Chair of the working group and professor of paleobiology at the University of Leicester, Jan Zalasiewicz, says that line is likely to have been drawn in 1952, when fallout from thermonuclear weapons tests deposited a distinct radioactive signature in sediment around the world.
“Radionuclides do not represent as big a change to the Earth system as do the changes in population dynamics described in the paper, but they do provide a sharper time marker,” he wrote in an e-mail. And that’s what the working group is looking for. What the current paper contributes to the discussion, however, may be something even bigger on Zalasiewicz’s radar.

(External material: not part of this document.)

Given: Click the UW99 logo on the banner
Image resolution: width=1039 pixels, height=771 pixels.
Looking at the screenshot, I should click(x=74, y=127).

“This adds weight to the increasing impression that the Anthropocene is not simply different from the Holocene, but differs in some important respects also from all previous historical episodes on this planet,” he wrote. Zalasiewicz was one of the coauthors on a recent paper in The Anthropocene Review proposing that the significant impacts humans are making to life on the planet could be the start of a long transition to something completely new—a third stage in evolution.

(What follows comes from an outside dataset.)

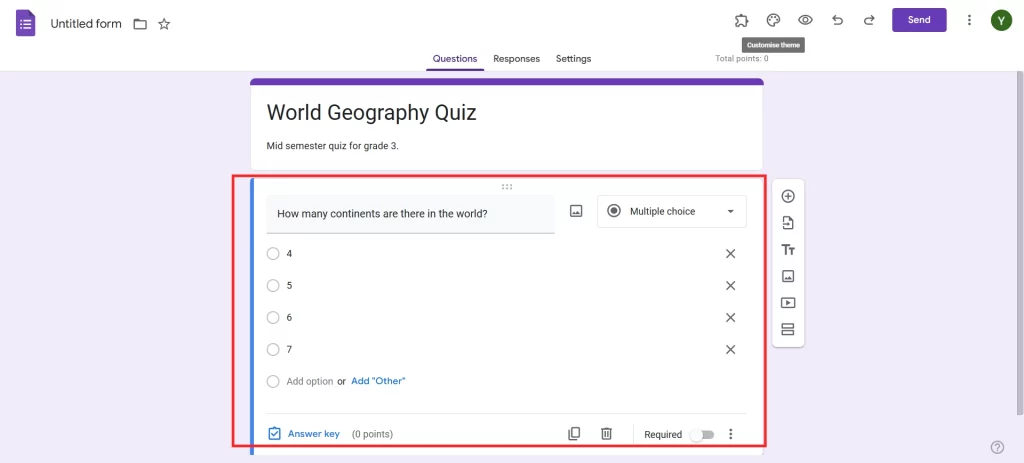Viewport: 1024px width, 463px height.
Task: Open the form's more options menu
Action: coord(969,20)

The previous transition from single-celled organisms to complex life took roughly 100 million years, so it’s not unreasonable to suggest that we’re initiating a (very long-term) change in course for the biosphere.
Proponents of such a transition point to the global homogenization of plants and animals, the introduction of vast amounts of new energy into Earth’s system from the burning of fossil fuels, the increasing integration of technology into a global network of human interactions and the dominance of a single species, Homo sapiens, directing the evolution of other species.
If Lyons’s results can be replicated in the fossil record in other parts of the world, it would prove that our global influence on the evolution of life on Earth began thousands of years ago.
“I have to say that this result is so striking that I think it’s going to keep a lot of scientists busy trying to decipher this,” Ellis says. “They’re opening up a door to a whole new way of looking at changes in the Earth system, changes in the biosphere, changes induced by humans. This isn’t the final word, but it’s the opening salvo to a discussion on it.”
UPDATE 12/17/2015: A previous version of this article stated that elephants and giraffes form a "significant pair," when it should be giraffes and cheetahs, and that significant pairs of animals that are aggregated "always" are found together, and segregated animals are "never" seen together.